**WHAT TO PRODUCE**
From the listing below, extract every line containing "table".

**STUDY MATERIAL**

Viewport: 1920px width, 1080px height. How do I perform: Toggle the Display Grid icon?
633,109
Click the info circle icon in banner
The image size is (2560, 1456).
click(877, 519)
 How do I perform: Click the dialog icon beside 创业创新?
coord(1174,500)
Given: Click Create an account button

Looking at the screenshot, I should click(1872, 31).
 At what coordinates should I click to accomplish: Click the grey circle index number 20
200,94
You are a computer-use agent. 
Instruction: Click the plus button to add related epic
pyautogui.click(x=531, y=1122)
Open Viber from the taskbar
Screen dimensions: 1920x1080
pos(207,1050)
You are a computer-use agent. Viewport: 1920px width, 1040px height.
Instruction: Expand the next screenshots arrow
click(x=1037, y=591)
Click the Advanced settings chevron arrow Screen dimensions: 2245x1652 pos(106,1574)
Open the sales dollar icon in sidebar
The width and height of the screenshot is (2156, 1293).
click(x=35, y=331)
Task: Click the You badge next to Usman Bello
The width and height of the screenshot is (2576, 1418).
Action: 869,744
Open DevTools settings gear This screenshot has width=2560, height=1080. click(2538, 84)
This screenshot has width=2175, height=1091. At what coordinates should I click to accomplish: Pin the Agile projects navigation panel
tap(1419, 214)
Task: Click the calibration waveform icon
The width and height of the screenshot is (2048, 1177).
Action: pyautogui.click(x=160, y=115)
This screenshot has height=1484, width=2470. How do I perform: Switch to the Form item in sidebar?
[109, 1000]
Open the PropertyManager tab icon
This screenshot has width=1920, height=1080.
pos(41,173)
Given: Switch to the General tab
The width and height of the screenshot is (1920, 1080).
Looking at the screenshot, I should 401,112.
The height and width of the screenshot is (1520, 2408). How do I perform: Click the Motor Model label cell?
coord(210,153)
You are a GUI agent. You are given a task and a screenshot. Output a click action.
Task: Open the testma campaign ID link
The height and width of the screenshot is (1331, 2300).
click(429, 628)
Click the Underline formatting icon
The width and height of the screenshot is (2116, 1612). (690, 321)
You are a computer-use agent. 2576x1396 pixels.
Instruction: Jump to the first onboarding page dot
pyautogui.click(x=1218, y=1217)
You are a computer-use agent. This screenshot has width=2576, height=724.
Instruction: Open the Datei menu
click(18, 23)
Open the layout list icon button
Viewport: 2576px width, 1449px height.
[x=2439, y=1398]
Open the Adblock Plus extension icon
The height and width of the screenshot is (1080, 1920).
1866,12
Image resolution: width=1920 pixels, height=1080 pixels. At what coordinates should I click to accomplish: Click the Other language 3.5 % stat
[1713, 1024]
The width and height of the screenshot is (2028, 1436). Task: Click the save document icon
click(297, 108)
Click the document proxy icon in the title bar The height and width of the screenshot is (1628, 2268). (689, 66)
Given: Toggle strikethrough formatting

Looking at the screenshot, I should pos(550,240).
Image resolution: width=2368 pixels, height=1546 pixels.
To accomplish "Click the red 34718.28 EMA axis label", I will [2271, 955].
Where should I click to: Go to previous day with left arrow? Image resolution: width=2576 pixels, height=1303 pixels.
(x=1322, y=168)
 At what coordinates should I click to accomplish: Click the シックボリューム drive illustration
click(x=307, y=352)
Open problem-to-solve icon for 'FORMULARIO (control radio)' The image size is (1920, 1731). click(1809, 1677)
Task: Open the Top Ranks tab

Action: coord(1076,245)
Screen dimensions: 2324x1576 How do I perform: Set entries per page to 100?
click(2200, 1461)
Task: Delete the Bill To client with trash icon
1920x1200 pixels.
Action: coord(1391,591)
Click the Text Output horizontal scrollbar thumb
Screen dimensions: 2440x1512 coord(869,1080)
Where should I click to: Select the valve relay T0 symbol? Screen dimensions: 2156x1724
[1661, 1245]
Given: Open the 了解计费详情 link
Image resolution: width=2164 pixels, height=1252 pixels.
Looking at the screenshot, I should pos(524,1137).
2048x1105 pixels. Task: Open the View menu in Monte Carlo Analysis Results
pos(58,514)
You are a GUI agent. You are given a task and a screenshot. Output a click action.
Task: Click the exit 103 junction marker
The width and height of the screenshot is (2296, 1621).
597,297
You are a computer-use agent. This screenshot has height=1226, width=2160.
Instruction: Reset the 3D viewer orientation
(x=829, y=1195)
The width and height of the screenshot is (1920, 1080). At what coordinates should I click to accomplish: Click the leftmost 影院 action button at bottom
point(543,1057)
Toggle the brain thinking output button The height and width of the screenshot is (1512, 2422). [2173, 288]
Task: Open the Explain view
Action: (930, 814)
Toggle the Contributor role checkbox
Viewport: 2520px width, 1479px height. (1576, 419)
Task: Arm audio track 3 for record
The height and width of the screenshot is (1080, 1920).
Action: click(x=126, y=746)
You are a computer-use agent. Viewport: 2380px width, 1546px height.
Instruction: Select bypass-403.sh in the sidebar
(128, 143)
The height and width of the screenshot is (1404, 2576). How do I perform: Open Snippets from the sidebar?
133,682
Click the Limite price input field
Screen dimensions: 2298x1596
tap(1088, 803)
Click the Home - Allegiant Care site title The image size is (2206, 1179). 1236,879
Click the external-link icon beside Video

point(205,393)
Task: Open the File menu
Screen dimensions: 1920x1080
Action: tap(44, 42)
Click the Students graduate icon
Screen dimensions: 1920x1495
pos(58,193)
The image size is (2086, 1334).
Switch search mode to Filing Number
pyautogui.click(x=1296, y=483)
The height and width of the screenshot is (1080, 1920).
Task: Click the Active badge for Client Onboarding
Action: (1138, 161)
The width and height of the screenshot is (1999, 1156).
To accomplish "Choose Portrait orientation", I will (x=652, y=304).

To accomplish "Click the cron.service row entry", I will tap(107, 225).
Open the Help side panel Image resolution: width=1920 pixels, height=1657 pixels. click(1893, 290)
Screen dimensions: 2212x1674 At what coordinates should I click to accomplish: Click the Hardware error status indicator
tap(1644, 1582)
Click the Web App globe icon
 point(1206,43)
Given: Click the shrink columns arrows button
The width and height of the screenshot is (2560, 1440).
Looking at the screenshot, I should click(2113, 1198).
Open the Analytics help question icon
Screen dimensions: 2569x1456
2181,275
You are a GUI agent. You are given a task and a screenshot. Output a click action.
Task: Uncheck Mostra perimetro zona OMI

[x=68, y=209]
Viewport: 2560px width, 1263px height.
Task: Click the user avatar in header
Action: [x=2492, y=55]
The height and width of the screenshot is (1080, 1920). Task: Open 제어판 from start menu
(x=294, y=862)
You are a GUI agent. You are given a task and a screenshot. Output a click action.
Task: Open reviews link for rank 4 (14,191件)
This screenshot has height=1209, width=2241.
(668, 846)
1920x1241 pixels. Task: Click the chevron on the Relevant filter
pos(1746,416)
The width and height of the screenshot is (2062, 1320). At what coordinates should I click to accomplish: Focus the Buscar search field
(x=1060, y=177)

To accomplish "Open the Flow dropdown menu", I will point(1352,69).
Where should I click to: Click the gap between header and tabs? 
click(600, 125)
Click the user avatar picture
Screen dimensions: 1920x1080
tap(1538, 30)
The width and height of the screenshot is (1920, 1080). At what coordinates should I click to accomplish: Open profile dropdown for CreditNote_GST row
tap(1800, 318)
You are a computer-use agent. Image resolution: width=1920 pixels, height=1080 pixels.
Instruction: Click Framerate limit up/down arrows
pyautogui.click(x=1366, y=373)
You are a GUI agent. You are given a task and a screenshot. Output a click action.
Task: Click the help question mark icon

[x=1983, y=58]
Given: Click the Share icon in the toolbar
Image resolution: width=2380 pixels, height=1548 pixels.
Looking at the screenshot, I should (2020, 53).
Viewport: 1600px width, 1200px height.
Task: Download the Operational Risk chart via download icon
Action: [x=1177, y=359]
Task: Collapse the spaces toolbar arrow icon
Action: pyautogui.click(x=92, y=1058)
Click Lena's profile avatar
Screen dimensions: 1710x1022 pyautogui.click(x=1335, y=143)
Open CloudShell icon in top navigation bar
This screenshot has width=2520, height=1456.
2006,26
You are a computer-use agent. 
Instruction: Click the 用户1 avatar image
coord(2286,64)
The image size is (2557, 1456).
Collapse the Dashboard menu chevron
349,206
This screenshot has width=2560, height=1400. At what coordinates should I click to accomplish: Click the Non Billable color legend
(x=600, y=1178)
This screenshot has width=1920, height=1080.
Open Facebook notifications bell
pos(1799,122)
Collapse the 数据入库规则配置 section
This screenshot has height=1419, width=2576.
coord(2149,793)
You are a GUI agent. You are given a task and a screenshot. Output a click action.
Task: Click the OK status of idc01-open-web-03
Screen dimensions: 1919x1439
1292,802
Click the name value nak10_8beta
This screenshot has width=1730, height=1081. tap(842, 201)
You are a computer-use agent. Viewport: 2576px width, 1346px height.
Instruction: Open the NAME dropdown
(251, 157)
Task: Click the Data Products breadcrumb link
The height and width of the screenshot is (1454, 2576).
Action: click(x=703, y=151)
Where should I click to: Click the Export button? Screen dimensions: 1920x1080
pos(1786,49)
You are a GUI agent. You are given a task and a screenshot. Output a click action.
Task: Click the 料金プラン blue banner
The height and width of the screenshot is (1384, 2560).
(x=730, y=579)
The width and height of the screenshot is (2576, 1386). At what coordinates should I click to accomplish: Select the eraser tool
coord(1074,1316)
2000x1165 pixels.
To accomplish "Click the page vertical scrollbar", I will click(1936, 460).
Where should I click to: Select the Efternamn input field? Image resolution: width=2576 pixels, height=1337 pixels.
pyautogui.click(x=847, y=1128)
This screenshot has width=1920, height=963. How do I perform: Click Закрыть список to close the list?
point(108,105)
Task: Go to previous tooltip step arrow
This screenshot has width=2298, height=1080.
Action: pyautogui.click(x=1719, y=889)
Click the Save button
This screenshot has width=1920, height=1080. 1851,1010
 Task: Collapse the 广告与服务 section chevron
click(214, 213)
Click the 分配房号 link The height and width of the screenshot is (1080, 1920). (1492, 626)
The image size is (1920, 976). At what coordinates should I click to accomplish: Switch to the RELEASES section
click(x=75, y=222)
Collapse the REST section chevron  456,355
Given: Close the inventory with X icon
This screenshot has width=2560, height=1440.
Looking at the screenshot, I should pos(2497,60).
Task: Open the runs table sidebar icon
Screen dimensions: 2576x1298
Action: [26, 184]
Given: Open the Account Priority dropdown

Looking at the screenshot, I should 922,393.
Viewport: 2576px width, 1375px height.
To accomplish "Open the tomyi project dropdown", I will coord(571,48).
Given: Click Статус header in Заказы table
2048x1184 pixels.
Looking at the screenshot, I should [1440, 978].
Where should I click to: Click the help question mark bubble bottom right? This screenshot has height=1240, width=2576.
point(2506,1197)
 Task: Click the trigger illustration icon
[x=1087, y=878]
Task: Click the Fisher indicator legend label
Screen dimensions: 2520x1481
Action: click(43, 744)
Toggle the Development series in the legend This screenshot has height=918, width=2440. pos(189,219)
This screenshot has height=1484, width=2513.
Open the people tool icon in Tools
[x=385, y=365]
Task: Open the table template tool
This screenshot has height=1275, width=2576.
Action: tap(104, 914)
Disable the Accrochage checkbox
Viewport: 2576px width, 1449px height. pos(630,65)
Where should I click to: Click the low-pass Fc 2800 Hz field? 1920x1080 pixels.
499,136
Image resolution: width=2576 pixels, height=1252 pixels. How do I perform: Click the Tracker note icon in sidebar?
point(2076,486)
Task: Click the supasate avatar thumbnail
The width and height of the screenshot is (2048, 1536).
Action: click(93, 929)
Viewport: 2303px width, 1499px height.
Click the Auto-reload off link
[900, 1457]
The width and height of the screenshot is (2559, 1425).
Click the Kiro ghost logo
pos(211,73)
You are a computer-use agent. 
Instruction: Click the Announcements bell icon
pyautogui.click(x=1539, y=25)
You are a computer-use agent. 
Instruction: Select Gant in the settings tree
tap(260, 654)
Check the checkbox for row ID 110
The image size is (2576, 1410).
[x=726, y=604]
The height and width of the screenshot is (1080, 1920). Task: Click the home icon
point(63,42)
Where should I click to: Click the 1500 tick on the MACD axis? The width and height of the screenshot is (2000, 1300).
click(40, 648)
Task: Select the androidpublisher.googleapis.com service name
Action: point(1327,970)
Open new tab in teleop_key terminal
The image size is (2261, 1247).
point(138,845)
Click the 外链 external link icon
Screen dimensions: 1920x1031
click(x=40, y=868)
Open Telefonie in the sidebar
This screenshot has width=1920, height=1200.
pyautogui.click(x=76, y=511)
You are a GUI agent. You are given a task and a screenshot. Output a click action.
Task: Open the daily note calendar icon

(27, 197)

**SOLVED EXERCISE**
Task: Open the runs table sidebar icon
Given: Click Статус header in Заказы table
Task: Open the table template tool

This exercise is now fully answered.